Die meisten Kantone würden den Unterschied zwischen Ortsbürgergemeinde und Einwohnergemeinde nicht mehr kennen. Eine breite demokratische Legitimierung fehlt komplett, regelmässig nähmen weniger als 10 Prozent der Ortsbürgerinnen und Ortsbürger an den Versammlungen teil, so von Planta.
An der Ortsbürgergemeindeversammlung darf teilnehmen, wer im Besitz des Badener Ortsbürgerrechts ist, hier wohnt und stimmberechtigt ist. Rund 750 Personen besitzen momentan das Ortsbürgerrecht, davon sind rund 640 stimmberechtigt.
Die Ortsbürgergemeinde ist Eigentümerin von rund 60 Prozent des Stadtgebiets, ihr gehören 99 Prozent des Badener Waldes, und sie besitzt unter anderem Anteile an den Thermalwasserquellen «Limmatquelle» und «Heisser Stein». Man helfe mit, Lasten zu tragen, welche die Stadt Baden selber nicht tragen könne oder dürfe, schreiben die Ortsbürger über sich. Die Ausgangslage sei vielleicht ein wenig vergleichbar mit dem Lotteriefonds des Regierungsrates, heisst es auf der Website weiter.

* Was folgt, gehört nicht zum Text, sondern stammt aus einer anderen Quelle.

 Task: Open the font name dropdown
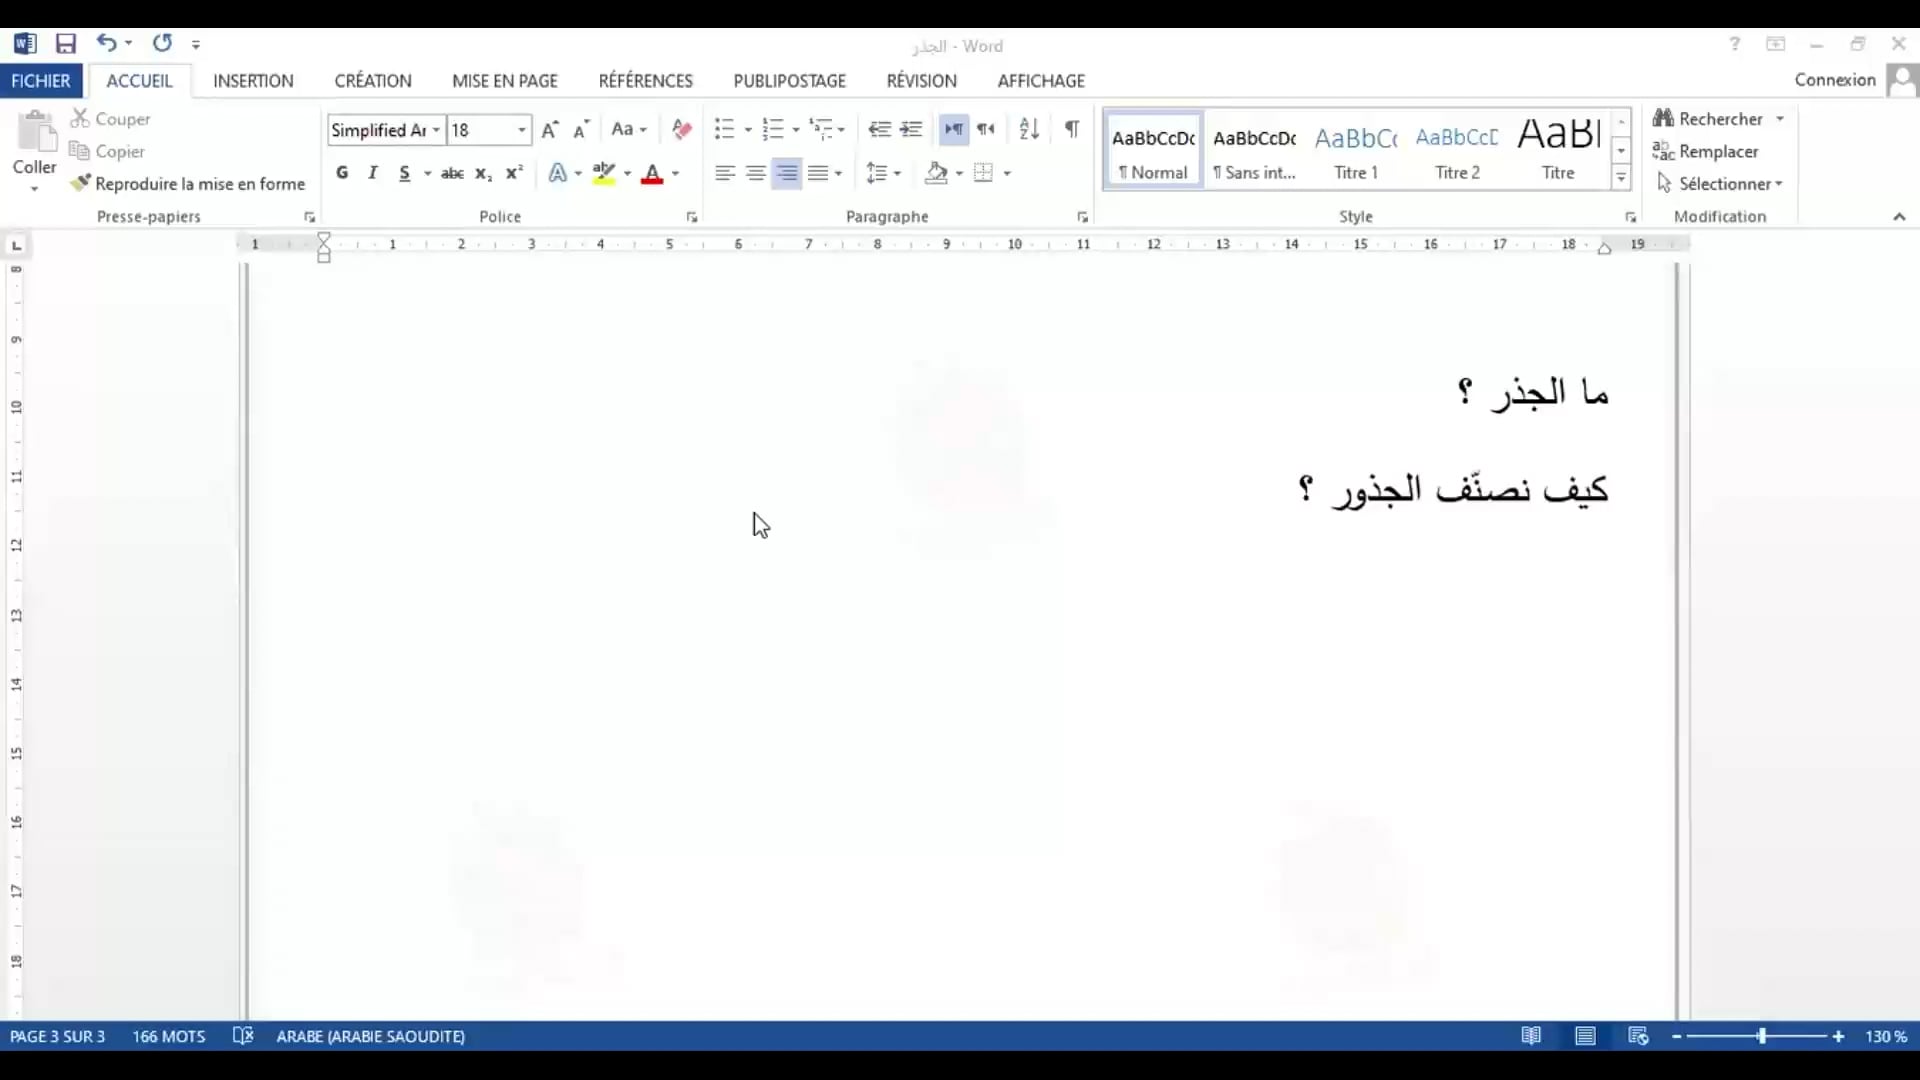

Unter anderem aus diesem Grund will der Stadtrat an der Ortsbürgergemeinde festhalten, wie er in seiner Antwort auf die Anfrage von Gian von Planta schreibt. Sie habe den Bau des «Heissen Brunnens» finanziert, einen finanziellen Beitrag an die Sanierung des Pfadiheims Rütibuck geleistet und während der Pilotphase Beiträge ans Altersnetzwerk entrichtet. Ausserdem übernahmen die Ortsbürger die Chrättli-Parzelle im Baurecht, wodurch die Zukunft des Quartlierladens gesichert ist.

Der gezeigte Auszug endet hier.